ELMIRA — Despite job offers elsewhere over the years, Bill Wallace favors the intangibles that have kept him rooted at St. Joseph’s Hospital for nearly half a century.
“It’s a friendly and welcoming atmosphere, and you don’t get that at all places,” said Wallace, who serves as director of the hospital’s department of medical imaging. “There’s more caring for the patient — ‘are you warm, are you comfortable?’ A lot of other places, it’s an assembly line. Here, it’s not an assembly line.”
What Wallace values so highly is exactly what St. Joseph’s founders sought to instill some 100 years ago by bringing Catholic health care to Elmira, as noted by a placard outside the hospital entrance at 555 E. Market St.:
“Here on June 24, 1908, Sister Rose Alice and Sister St. Ann first entered the Academy of Our Lady of Angels to convert it into a Catholic hospital. From this modest beginning there has developed this modern and extensive group of buildings of St. Joseph’s Hospital — a fitting monument to the enduring faith, confident hope and beneficent charity of the Sisters of St. Joseph.”
The sign refers to Sister Rose Alice Conway and Sister St. Ann Murphy, who with five other Sisters of St. Joseph began the process of establishing Elmira’s first Catholic hospital. They did so with a sense of caring that went beyond the physical aspects of health care — a priority that continues today at St. Joseph’s, one of only two Catholic hospitals in the Diocese of Rochester (the other is St. James Mercy in Hornell).
“We treat the full person — mind, body and spirit. It’s not a disease we’re treating, but a person,” emphasized Sister Marie Castagnaro, SSJ, who has served as St. Joseph’s president/CEO since 1988 and is only the sixth administrator in its history.
“It’s not just health care. It’s a ministry of the church,” Sister Castagnaro added, noting that prayer is conducted every day over the hospital’s public-address system. “That’s what has kept me here — the faithfulness, integrity, compassion and caring.”
St. Joseph’s is celebrating its centennial with a slate of special events throughout 2008, including a 100th-anniversary Mass to be celebrated by Bishop Matthew H. Clark. That liturgy will take place at Elmira’s Ss. Peter and Paul Church, across the street from the hospital, at 7 p.m. on Sept. 24 — 100 years to the day from when the founding sisters and several local physicians opened St. Joseph’s doors.
Those nuns were at first rejected locally, and often hung by a thread financially. But with Sister Conway leading the way, they gradually won over the support of Elmira doctors and business leaders. By 1931, St. Joseph’s had grown into a 245-bed facility.
The Chemung River flooded in 1946, causing $350,000 in damage to the hospital; the Hurricane Agnes flood in 1972 inflicted an additional $8 million in damage. Wallace clearly remembers the latter disaster, which forced patients to be evacuated by helicopter. Even so, “we were up and running the second day,” he said.
In the mid-1960s St. Joseph’s was the site of the first corneal transplant and open-heart surgery in the Elmira area. The hospital has undertaken numerous expansions and renovations: highlights from recent years include significant expansion of the skilled-nursing facility in 1999 that brought the hospital’s overall bed capacity to 295; a health-services building that opened the same year; and opening of the Kidney Center in 2004.
Other developments of note have been establishment in 1954 of the Women’s Auxiliary, which sponsors projects and services to benefit the hospital and its patients and the 1984 establishment of the St. Joseph’s Hospital Foundation, the organization’s chief means of fundraising.
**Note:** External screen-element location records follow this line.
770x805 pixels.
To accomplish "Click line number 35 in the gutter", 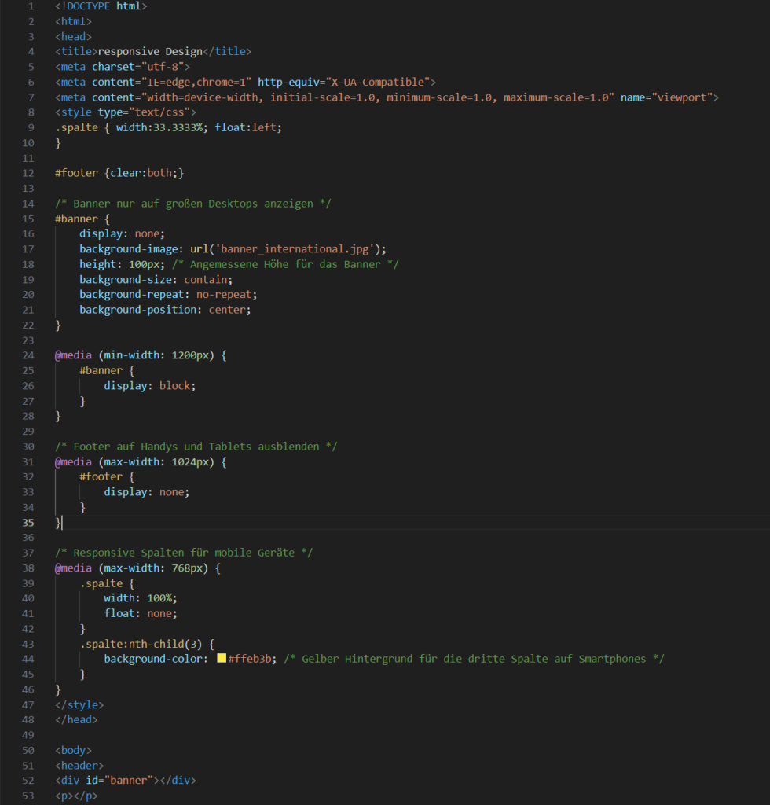I will pyautogui.click(x=28, y=522).
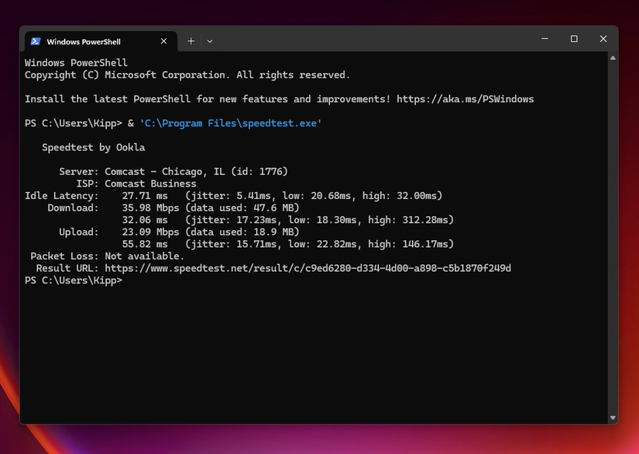Open a new tab with the plus icon
The width and height of the screenshot is (639, 454).
(x=191, y=41)
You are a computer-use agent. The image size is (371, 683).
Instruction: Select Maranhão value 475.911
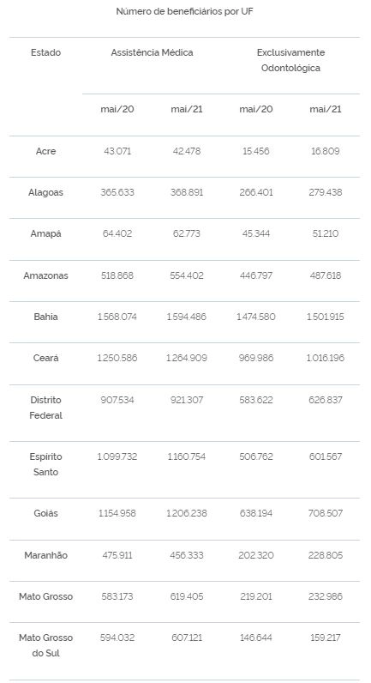(x=117, y=555)
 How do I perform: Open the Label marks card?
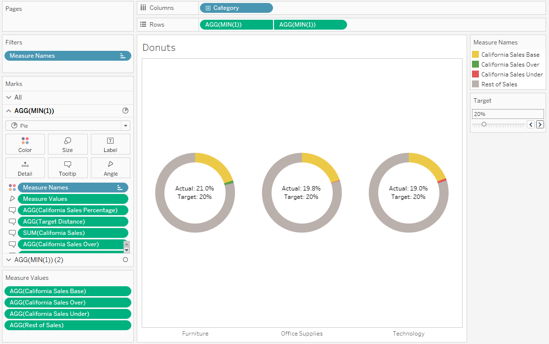tap(110, 144)
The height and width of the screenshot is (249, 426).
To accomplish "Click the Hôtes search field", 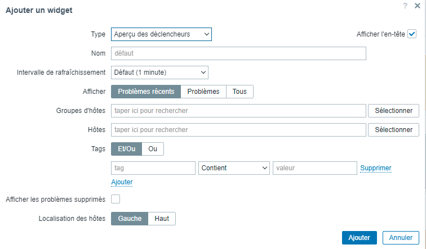I will (238, 130).
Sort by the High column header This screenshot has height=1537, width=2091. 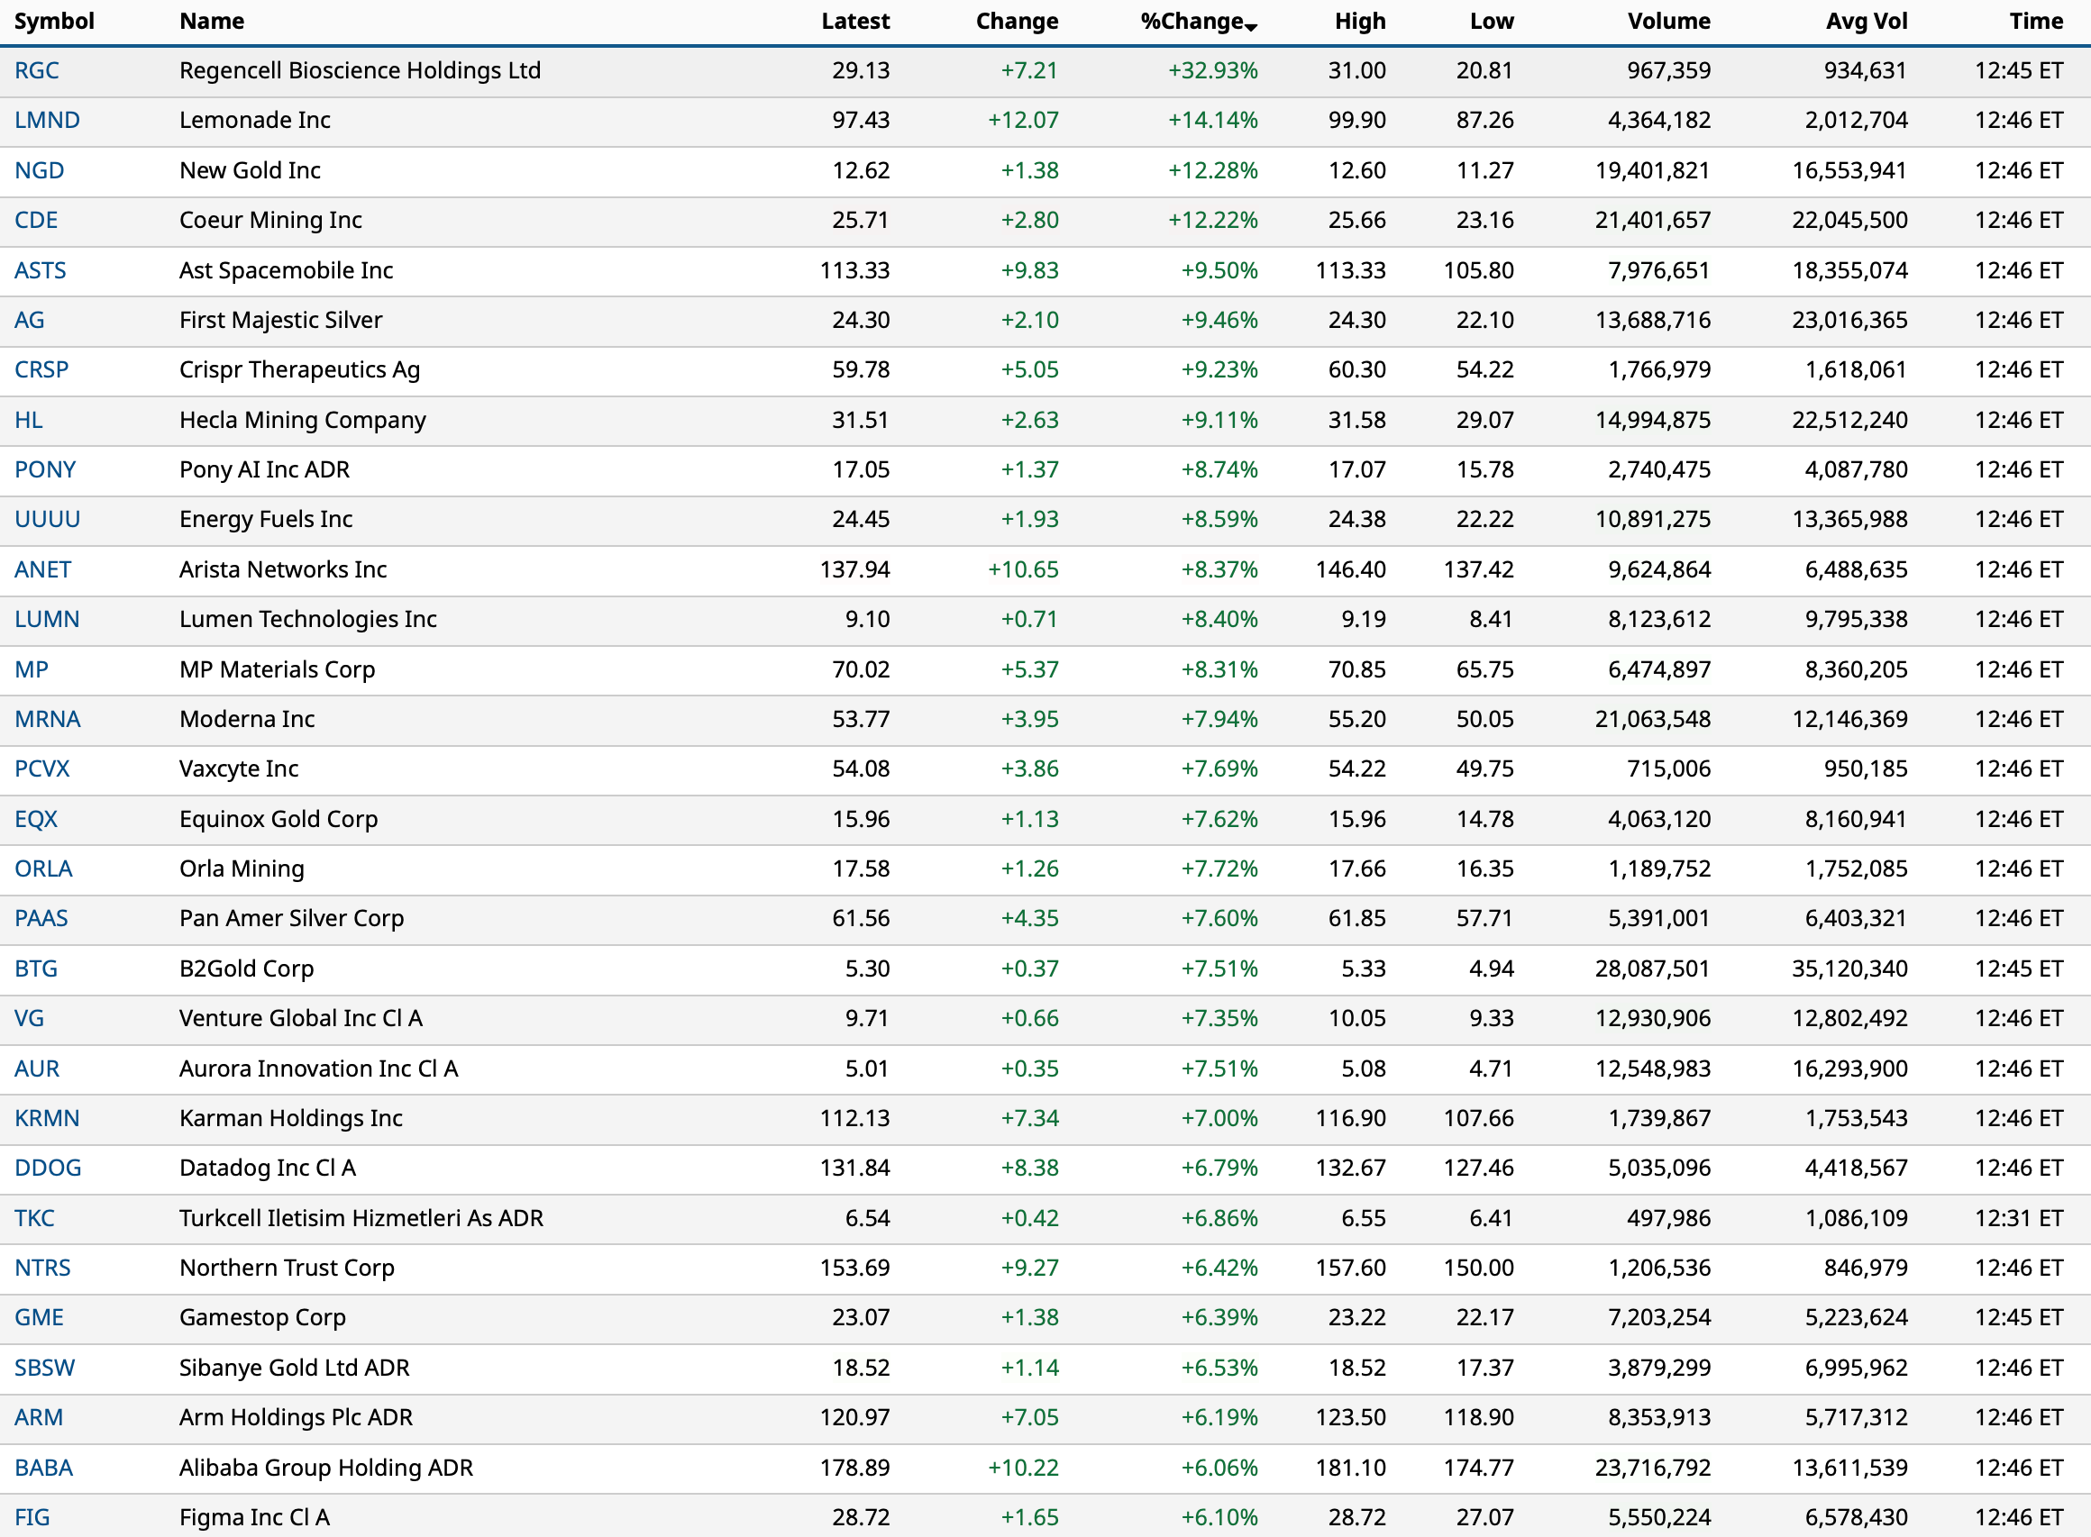coord(1359,21)
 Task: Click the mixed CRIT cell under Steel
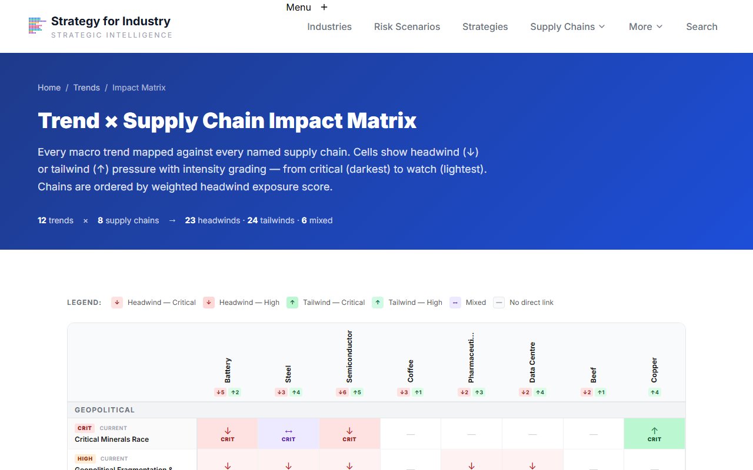point(288,433)
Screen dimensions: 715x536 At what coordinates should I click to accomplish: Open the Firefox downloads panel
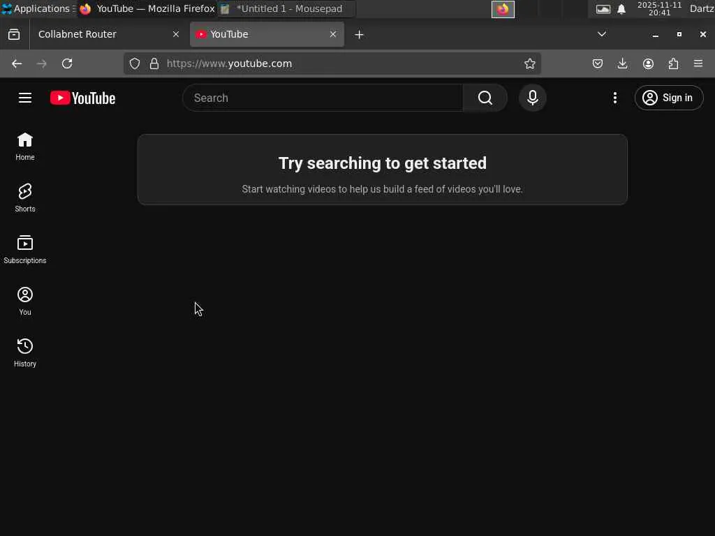(622, 64)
Wallace and Sister Castagnaro said St. Joseph’s has done a solid job of keeping up with state-of-the-art medical equipment and technology while preserving its values.
“The challenge is trying to figure out how to grow, based on community need. St. Joseph’s has done a remarkable job over the years of filling the needs,” Sister Castagnaro said, citing, for instance, expansion of the hospital’s drug- and alcohol-rehabilitation services in recent decades.
However, it’s doubtful that the hospital will serve the community for very much longer as an independent entity.
“The way health care is going here and into the future, in all parts of the country, you can’t afford to have absolutely everything at every hospital,” Sister Castagnaro said.
St. Joseph’s has been trying since 2006 to gain state approval for a working relationship with Guthrie Healthcare System of Sayre, Pa. The pact — which would commit $54 million to St. Joseph’s while allowing the Elmira hospital to maintain its adherence to Catholic ethical and religious directives — also would bring a wider range of services for patients. Sister Castagnaro said St. Joseph’s and Guthrie hope to present its latest proposal to the state this summer.
Joining forces with Guthrie also would help St. Joseph’s erase a sizable debt that arose, in part, from its emphasis on providing care to uninsured and underinsured patients. Yet Sister Castagnaro said her hospital continues to welcome such people willingly, based on the principles that have guided St. Joseph’s for an entire century.
“We’re doing what we need to do,” she stated.